Thanks were also expressed to family and friends for all of their support.

Paying tribute to Cameron’s stepfather, Hammy said: “To David, I want to say thankyou for loving Cam as your own. And I want to say thank you for stepping back when it was time to step back.

“I want to say thank you to Courtney and Caitlin, who I love as my own, they are wonderful girls and they loved their brother.”To my wife, Cheryl, stayed by my stayed, stayed at home as I went to Mexico. I love you.
“I want to say thank you to Cassie, for giving me my children.

“I want to say thank you to Cameron, for giving me the privilege and honour to be your father, son.”
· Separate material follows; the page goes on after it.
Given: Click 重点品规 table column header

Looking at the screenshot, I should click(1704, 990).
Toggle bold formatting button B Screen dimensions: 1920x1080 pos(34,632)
Lastly I want to thank you Chloe, you have been the ray of sunshine for all of us. Your beautiful smile and love of life has been refreshing and has kept your daddy afloat.

“I am only sorry I could not save your brother. I want you to know that I tried my best.

“You have been the forgotten child in all of this, and you stood back saying it was okay, that your brother needed us more than you did but I promised her everywhere your daddy goes you will come with me. And as you grow older always remember that your brother loved you and he is still very proud of you and so am I.”